The incredible architecture of Berkeley Lab, like the Molecular Foundry hanging out into the space of Strawberry Canyon, is implanted into an otherwise natural setting. In that sense, being there reminded me of a sort of real-world Jurassic Park. (The flocks of turkeys and herds of goats on the grounds were a bit less threatening than dinosaurs, thankfully. The mountain lions were a different story…)
Houses stacked onto the hillsides of Berkeley, California have a weird tiered geometry and features like picture windows at the corners of rooms. Living there long enough, they become everyday and ordinary… But they’re a bit surprising when first encountered.
On this year’s Martin Luther King Jr. Day this year, the coastal roads through the Marin Headlands were completely packed with people searching for the perfect view of San Francisco and the Golden Gate.

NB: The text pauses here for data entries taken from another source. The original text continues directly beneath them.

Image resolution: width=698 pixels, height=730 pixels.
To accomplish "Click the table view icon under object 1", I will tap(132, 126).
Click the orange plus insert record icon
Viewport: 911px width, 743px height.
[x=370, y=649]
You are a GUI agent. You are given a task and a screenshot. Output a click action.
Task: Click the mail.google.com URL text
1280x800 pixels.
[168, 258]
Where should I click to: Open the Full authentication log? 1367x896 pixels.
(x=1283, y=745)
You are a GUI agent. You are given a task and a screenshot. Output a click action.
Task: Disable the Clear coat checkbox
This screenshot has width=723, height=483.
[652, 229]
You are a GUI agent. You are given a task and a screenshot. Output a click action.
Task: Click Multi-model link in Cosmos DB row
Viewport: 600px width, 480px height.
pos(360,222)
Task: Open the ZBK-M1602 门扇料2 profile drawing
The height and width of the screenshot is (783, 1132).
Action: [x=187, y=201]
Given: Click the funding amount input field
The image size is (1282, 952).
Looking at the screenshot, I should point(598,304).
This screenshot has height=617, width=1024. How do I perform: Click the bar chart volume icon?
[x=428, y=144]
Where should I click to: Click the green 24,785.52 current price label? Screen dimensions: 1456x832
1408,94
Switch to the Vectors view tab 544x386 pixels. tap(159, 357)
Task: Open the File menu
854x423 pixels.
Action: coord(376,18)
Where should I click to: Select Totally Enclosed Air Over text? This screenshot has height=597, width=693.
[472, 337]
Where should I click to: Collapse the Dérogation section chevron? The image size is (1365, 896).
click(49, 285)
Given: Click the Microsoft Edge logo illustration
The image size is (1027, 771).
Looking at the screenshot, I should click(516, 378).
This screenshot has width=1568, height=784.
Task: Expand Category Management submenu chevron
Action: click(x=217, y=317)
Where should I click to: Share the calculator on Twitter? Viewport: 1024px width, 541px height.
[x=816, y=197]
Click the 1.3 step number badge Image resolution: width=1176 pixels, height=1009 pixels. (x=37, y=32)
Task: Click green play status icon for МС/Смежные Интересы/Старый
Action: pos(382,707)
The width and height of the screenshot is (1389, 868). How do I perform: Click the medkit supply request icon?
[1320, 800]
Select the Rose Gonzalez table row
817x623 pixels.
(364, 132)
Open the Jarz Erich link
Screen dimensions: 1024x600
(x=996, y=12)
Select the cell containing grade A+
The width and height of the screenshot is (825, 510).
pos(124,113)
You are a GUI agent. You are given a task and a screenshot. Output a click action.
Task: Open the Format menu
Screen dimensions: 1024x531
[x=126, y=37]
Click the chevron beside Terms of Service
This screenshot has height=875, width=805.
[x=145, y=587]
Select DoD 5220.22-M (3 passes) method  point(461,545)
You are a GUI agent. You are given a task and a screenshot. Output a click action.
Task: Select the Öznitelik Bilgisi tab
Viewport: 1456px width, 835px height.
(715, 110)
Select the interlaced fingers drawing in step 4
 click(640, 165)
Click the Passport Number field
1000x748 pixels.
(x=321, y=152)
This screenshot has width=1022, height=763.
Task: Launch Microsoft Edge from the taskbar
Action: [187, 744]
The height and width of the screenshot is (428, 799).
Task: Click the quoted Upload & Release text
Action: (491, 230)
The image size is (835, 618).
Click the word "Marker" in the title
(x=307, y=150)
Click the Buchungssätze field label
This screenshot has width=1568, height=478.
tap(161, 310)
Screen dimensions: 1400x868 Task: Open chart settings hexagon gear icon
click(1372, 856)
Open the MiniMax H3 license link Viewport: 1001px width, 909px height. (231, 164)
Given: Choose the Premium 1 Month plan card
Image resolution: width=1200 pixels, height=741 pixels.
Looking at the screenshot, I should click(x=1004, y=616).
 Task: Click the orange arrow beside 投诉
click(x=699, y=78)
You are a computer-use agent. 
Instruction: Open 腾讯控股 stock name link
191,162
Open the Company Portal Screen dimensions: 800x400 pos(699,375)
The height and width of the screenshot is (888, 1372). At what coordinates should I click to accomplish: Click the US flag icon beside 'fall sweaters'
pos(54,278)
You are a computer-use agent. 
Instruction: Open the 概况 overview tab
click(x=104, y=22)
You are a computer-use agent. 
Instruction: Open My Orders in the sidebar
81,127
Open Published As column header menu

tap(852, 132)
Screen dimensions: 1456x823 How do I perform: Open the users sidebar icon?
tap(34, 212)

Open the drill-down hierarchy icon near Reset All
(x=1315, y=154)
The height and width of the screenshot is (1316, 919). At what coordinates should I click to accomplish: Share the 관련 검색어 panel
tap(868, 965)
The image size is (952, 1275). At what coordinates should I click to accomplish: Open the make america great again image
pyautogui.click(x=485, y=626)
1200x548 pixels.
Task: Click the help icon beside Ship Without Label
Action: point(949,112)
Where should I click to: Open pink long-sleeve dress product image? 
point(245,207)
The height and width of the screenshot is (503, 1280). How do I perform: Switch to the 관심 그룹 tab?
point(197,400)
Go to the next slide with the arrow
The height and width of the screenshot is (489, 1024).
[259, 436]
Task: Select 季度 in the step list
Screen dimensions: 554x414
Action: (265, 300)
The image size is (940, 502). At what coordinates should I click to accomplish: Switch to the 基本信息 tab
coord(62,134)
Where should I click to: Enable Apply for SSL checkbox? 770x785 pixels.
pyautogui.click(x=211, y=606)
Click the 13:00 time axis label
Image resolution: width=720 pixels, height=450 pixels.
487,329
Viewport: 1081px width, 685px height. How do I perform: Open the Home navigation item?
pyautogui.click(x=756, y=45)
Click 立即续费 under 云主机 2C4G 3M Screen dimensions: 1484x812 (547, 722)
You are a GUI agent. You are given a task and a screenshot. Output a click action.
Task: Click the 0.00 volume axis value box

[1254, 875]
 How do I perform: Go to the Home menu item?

Another image from the flooded Bonneville Salt Flats.
So flat are the Bonneville Salt Flats that, during the winter months, the region will be covered uniformly by only about one inch of water. This layer is so thin that it can’t support large waves and surface disturbances, resulting in almost perfect reflection of the far-off hills and clouds.
Look at this big hill and tiny fence. Though not its original purpose, I like to imagine that fence as an attempt to hold back the advance of the hill.
The Bay Area features a surprisingly large number of preserved open spaces. The lone figure on the hillside, looking from the relative emptiness of the Marin Headlands across to the grid of San Francisco residences, emphasizes the point well.